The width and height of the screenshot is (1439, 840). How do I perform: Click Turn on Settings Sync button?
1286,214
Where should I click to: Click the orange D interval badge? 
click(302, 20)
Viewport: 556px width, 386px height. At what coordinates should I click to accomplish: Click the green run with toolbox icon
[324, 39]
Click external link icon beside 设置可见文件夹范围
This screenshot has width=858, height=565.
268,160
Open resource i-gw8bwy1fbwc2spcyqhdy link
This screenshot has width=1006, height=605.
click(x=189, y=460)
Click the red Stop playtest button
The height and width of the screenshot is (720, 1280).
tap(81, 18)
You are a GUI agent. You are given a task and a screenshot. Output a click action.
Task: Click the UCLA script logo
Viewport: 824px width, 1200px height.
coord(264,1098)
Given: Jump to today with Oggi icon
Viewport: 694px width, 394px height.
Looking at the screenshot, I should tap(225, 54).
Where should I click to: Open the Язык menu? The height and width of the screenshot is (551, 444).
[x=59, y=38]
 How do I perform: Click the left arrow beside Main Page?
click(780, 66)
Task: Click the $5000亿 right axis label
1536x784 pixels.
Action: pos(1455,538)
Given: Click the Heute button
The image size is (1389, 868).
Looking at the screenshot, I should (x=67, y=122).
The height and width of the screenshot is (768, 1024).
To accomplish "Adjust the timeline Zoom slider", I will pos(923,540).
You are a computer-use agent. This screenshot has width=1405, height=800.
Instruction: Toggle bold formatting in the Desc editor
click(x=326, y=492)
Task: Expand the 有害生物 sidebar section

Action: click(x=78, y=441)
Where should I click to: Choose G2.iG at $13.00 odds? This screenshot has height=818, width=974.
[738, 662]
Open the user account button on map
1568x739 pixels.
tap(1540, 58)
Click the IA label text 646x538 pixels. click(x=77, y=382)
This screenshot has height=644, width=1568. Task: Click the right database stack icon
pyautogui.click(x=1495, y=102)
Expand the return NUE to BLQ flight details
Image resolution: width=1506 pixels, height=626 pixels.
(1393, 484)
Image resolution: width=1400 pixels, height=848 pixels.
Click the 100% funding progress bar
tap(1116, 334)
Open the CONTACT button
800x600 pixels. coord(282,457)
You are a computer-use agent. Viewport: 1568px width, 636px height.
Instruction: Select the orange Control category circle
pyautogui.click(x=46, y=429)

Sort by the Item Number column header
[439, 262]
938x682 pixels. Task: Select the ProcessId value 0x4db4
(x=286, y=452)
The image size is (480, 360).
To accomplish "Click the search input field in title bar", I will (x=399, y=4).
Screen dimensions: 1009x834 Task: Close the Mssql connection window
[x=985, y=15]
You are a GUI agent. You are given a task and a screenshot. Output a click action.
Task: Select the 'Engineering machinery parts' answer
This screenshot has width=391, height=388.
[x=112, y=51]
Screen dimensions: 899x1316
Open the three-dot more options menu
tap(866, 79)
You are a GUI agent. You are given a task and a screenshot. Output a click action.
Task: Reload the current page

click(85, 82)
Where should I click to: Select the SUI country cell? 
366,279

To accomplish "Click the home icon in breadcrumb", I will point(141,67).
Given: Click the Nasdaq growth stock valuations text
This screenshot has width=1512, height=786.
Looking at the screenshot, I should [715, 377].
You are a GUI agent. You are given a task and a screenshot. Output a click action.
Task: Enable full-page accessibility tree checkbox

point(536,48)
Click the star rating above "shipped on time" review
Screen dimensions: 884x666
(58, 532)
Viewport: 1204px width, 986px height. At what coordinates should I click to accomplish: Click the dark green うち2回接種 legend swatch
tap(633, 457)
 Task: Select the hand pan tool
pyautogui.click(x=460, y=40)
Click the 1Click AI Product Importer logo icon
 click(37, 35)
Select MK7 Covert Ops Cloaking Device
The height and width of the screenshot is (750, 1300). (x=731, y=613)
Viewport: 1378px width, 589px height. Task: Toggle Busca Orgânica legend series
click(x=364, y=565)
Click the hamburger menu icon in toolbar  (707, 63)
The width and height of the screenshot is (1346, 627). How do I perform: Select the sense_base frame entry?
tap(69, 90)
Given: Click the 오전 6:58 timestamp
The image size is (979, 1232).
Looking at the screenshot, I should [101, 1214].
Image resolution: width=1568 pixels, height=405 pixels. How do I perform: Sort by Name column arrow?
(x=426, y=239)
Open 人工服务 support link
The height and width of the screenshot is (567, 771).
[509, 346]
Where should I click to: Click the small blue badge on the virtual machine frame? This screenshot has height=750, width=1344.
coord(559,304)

- _TASK DESCRIPTION_
The answer should be a single number: how many lines in the entries contain "text".

- _RESPONSE AREA_
2